WHAT TO DO | Filter the data for "agent" and copy matching lines.

PROVIDED MATERIAL |
◇ ◇ ◇ ◇ ◇ ◇ ◇

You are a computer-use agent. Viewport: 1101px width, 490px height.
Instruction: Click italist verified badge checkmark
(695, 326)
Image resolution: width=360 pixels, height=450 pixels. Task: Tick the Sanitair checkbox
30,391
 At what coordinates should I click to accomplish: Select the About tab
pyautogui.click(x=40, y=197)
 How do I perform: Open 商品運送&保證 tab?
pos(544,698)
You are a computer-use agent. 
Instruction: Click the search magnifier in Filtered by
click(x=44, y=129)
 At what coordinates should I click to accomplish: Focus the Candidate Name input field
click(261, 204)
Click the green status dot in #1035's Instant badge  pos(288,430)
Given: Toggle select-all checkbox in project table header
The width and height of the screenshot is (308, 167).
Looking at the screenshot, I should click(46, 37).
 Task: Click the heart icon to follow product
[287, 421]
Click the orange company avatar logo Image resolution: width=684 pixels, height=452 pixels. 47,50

◇ ◇ ◇ ◇ ◇ ◇ ◇

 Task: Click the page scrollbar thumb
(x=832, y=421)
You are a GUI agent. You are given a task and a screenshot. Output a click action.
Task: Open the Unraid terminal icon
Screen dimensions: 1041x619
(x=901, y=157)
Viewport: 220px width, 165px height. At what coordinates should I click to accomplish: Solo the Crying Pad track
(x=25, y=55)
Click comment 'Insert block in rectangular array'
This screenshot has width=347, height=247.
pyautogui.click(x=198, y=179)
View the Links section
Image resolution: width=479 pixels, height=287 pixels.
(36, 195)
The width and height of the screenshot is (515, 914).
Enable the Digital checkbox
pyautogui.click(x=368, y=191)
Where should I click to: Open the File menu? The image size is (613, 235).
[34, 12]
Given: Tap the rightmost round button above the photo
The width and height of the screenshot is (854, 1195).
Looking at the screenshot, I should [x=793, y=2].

◇ ◇ ◇ ◇ ◇ ◇ ◇

TASK OUTPUT |
You are a computer-use agent. Viewport: 1101px width, 490px height.
You are a computer-use agent. 
You are a GUI agent. You are given a task and a screenshot. Output a click action.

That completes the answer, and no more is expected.